Anyway, the first location is in a school. The Central Colleges of the Philippines was used as the loc for his high school and college life. And again, the production design effectively depicted the setting. The costumes by the actors and the talents, plus the car made it seem like it was really shot in the 60s or 70s.
Another location was the Camelot Hotel. I just used to pass by this hotel, and it was my first time to actually see its interiors. The hotel is consistent, remaining true to its theme which is about King Arthur’s Camelot. Despite the consistency of the interiors, the location was still utilized for different sequences and their respective setting.

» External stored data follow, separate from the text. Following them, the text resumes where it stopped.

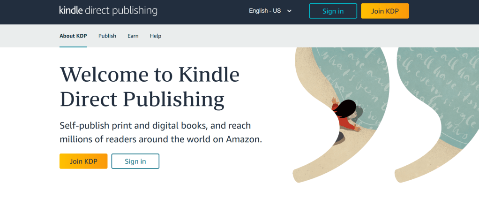The width and height of the screenshot is (479, 207).
Task: Select the About KDP tab
Action: (x=73, y=36)
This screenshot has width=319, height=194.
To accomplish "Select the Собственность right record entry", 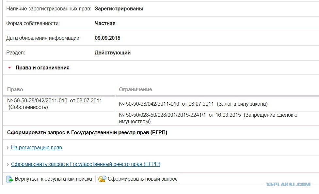I will (x=55, y=104).
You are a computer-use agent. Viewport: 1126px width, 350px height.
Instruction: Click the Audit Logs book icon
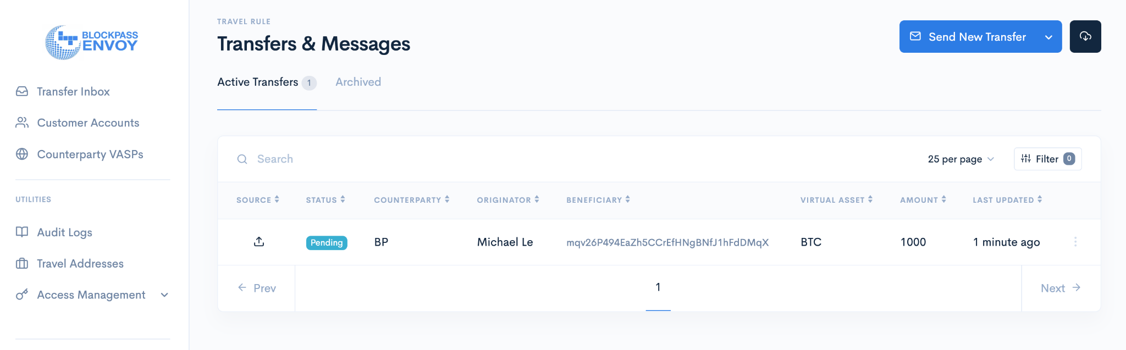click(x=22, y=232)
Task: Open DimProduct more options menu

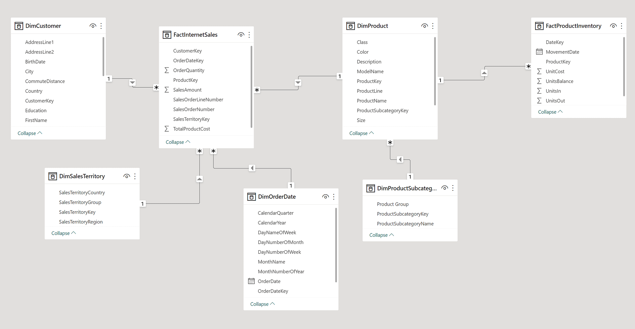Action: click(433, 26)

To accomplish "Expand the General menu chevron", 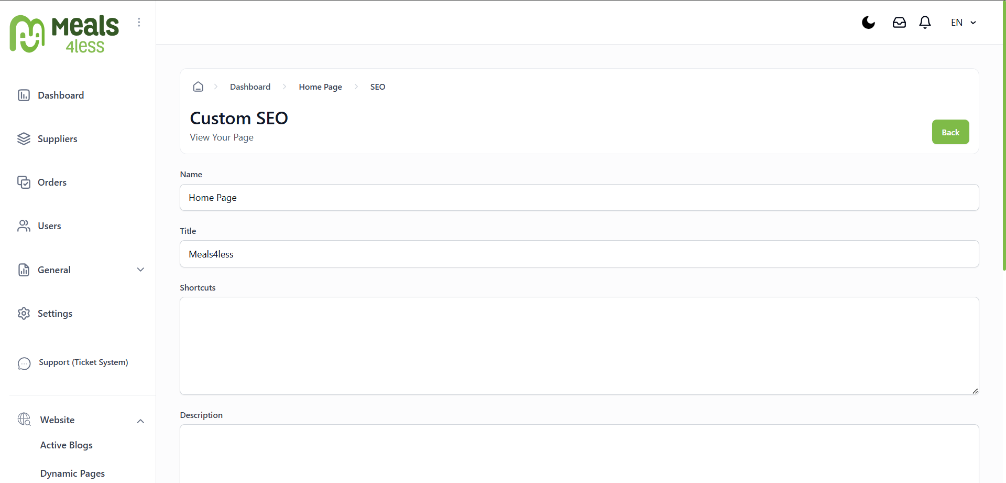I will (140, 270).
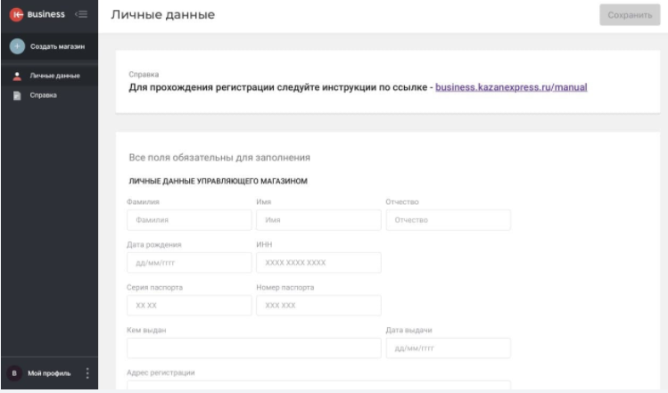Open the business.kazanexpress.ru/manual link
This screenshot has height=393, width=668.
pyautogui.click(x=511, y=88)
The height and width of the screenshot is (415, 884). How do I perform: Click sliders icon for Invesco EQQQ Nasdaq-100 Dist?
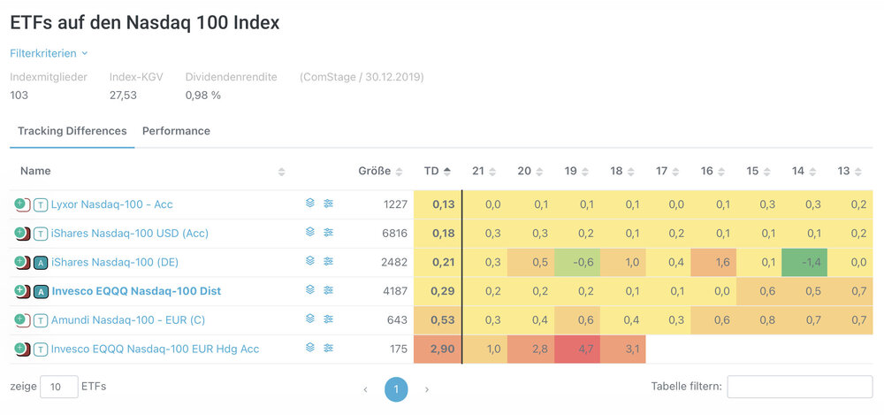[328, 290]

How and why? Again, it’s through the production design. The art department provided materials that could be possibly used to decorate the location for it to fit to the setting asked for by the script.
The wallpaper was used to divide an area, which was the bar, into two areas for the team to be able to utilize it for two different sequences.
The stage was used for the last sequence, when Josef was talking to his fellow psoriasis patients as the president of the Psoriasis Philippines. The logo of PsorPhil was just attached there; beneath it was the logo of the Camelot Hotel.
They were also able to make the last location appear like a travel agency by attaching these to the walls:
I was also able to meet new people. I learned that “units” are rotational, and in every unit, there is a different set of PAs, make up artist, wardrobe, etc.
Overall, my immersion in the production process for this specific episode gave me a whole lot new insights that I have never encountered before.